FIG. 11 is a sectional view illustrating the method for manufacturing the nonvolatile semiconductor memory cell of the present invention.

FIG. 12 is a sectional view showing the method for manufacturing the nonvolatile semiconductor memory cell of the present invention.

FIG. 13 is a sectional view illustrating the method for manufacturing the nonvolatile semiconductor memory cell of the present invention.

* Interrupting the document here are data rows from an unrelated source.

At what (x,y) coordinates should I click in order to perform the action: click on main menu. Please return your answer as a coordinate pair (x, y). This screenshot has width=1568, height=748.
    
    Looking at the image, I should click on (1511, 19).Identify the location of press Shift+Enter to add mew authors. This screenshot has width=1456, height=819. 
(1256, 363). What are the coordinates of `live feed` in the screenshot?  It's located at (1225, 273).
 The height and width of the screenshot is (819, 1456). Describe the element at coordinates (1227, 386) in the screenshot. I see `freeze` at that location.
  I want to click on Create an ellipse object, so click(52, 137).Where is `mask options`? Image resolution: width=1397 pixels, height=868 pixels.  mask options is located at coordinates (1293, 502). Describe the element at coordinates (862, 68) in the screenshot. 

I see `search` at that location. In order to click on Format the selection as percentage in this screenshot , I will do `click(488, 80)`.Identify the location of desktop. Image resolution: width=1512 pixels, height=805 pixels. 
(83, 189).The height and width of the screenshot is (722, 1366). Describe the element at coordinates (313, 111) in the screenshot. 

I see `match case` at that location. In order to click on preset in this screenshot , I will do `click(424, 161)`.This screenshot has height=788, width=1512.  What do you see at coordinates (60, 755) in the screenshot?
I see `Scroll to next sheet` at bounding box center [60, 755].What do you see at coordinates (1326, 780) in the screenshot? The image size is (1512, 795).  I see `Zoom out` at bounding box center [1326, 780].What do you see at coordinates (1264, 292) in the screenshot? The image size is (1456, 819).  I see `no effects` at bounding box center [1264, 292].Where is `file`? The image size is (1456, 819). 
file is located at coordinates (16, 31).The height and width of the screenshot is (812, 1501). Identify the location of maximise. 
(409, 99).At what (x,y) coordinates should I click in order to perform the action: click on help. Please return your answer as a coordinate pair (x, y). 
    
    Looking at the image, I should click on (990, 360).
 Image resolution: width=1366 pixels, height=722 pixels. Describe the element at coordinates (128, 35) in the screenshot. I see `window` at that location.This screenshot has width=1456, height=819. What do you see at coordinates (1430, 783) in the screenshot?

FIG. 14 is an operation display diagram of the nonvolatile semiconductor memory cell of the present invention.

[Explanation of symbols]

 REFERENCE SIGNS LIST 31 upper selection line 32 common local source line 33 floating gate 34 control gate 35 local bit line 36 cell source electrode 37 cell drain electrode 38 local source electrode 39 isolation region 40 contact window 30 common lower selection 41 p-type silicon substrate 42 field oxide layer Reference Signs List 46 tunnel oxide layer 43 photoresist 47 first polysilicon layer 49 first dielectric layer 51 polycide layer 53 second dielectric layer 57 cell source and drain oxide layer 59 spacer oxide layer 61 photoresist pattern 63 conductive layer

──────────────────────────────────────────────────の Continued on front page (51) Int.Cl. ⁶ Identification code FI H01L 27/115

Claims (8)

[Claims] A plurality of floating gates arranged in rows and columns on a silicon substrate; a plurality of control gates arranged in columns on the floating gates and continuously arranged; and a plurality of control gates arranged in a row on the silicon substrate. A plurality of local bit lines, a plurality of cell source poles and a plurality of cell drain poles located in the silicon substrate below the local bit lines and interleaved and separated by a floating gate. A plurality of local source poles arranged in a row intersecting with the cell drain pole, and a plurality of local source poles located in the silicon substrate, located between the local bit lines, and adjacent cell drain poles and local sources in the existing column. A non-volatile semiconductor memory cell array comprising a plurality of isolated regions for separating poles. 2. The nonvolatile semiconductor memory cell array according to claim 1, wherein all of the local source poles are connected to a common local source pole. (A) providing a p-type silicon substrate; (B) forming a field oxide layer region for isolation on the p-type silicon substrate; and (C) forming one tunnel oxide layer and a first polysilicon layer. (D) forming a pattern of a polysilicon floating gate by using lithography and etching techniques; (E) further forming a first dielectric layer, a metal silicide layer, and a second dielectric layer After the layers are continuously deposited, a control gate pattern is formed on the floating gate. (F) In the selected region of the p-type silicon substrate described above, n
Forming cell source electrode and cell drain electrode by implanting type ions (G) Depositing one layer of cell source electrode and drain electrode oxide layer (H) Depositing one more relatively thick oxide layer and vertical anisotropy Forming a spacer by plasma etching (I) Depositing a single conductive layer and simultaneously forming a local bit line and a local source electrode using lithography and etching techniques, including the above steps (A) to (I). A method for manufacturing a nonvolatile semiconductor memory cell. 4. The method of claim 3, wherein the thickness of the first polysilicon layer is between 500 and 2000 angstroms. 5. The thickness of the metal silicide layer is from 1000 to 3
The method of claim 3, wherein the non-volatile semiconductor memory cell is between 2,000 Å. 6. The non-volatile semiconductor memory cell according to claim 3, wherein the first dielectric layer has a sandwich structure of silicon oxide / nitrated silicon / silicon oxide, each of which has an equal thickness of 100 to 300 Å. Manufacturing method. 7. An n-type ion to be implanted is an arsenic ion,
4. The method for manufacturing a nonvolatile semiconductor memory cell according to claim 3, wherein the ion implantation energy is between 20 and 80 keV, and the ion implantation is between 1E15 and 5E15 ions / cm 2. 8. The method for manufacturing a nonvolatile semiconductor memory cell according to claim 3, wherein a material of the conductive layer is any one of polysilicon, tungsten, tungsten silicon, and titanium silicon.